An early statement for Brewers bats
There was early evidence that this might be the Milwaukee Brewers' night, finally.
Scoring a run in the first inning might not sound like much in the grand scheme of major-league baseball. For the Brewers, however, it had become more difficult than threading a needle in a hurricane.
So, when Justin Smoak delivered a run-scoring single with two down in the first inning Monday night against Cincinnati's mock beer-drinking ace Trevor Bauer (he had a strikeout promotion going with Budweiser), it was more than a minor footnote. The Brewers had gone 11 games without scoring in the opening frame, with a total of two runs for the season.
Even with that run, the Brewers have been outscored in the first two innings of games, 37-6, which tells you two additional things: 1. Their starting pitchers have given up too many early runs. 2. The Brewers have been playing from behind far too often.
Those trends were reversed as the Brewers opened a 10-game home stand with a badly needed 4-2 victory over the Cincinnati Reds at Miller Park. Veteran left-hander Brett Anderson made sure his team would play from ahead in this one by keeping the Reds off the board until the sixth inning.
It was a huge challenge for one of the worst offenses in the majors against Bauer, who entered the game with a 3-0 record and 0.68 ERA, with 41 strikeouts in 261⁄3 innings. Bauer dominated the Brewers on the same field 17 days earlier, allowing only three hits and one run over six innings while striking out 12 hitters.
This time, the Brewers built a 4-0 lead in the first four innings as Smoak delivered again in the third with a tworun blast into the second deck in right. Omar Narváez, whose season-opening slump had reached epic proportions before a two-hit day Sunday in Pittsburgh, kept it going with a leadoff homer in the fourth, his first with Milwaukee.
Anderson makes his living by inducing groundouts, so a bit of a red flag went up in the sixth when the Reds pounded four fly balls, including a home run by Curt Casali.

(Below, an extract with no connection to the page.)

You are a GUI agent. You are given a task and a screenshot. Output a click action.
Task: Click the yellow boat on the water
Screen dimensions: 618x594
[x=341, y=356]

Anderson, who said he changed his pitching pattern to keep hitters off his sinker, went back out for the seventh and immediately surrendered another homer by Eugenio Suárez to cut the Brewers' lead to 4-2.
Manager Craig Counsell then went to a three-reliever formula that had worked well in the past, with Devin Williams, David Phelps and Josh Hader delivering scoreless innings. Phelps had surrendered the gut-punch, two-run homer to Pittsburgh's Gregory Polanco in the eighth inning Sunday, allowing the Pirates to pull out a 5-4 victory and sweep the three-game series.
After Williams blew away all three hitters he faced in the seventh, giving him an astounding 23 strikeouts in 102⁄3 innings, Counsell gave the ball to Phelps again. Counsell never has hesitated to use a reliever after a tough outing and showed that confidence in Phelps, who responded with a 1-2-3 inning, including a strikeout of Jesse Winker, who has become the toughest out in the Reds' lineup.
After a brutal end to their 10-game swing through Chicago, Minnesota and Pittsburgh that ended with four consecutive losses, the Brewers opened a 10game home stand – longest of the season – with a much-needed victory.
Asked if starting this home stand with a victory was important, Smoak didn't hesitate.
“One hundred percent, especially after the last three days in Pittsburgh,” he said.
“That's not who we are as a team. We didn't play great but coming home, knowing we're going to be here for awhile and in a short season, you have to go out there every day and try to win ball games no matter how you do it.
“Our pitching has been great. We just have to score some runs and I feel like we're more than capable of doing that.”
RECORD
Overall: 12-15 entering Tuesday
COMING UP
Wednesday: Reds at Brewers, 7:10 p.m. Milwaukee RHP Adrian Houser (1-2, 3.72) vs. Cincinnati RHP Sonny Gray (4-1, 2.21). TV: FS Wisconsin. Radio: AM-620.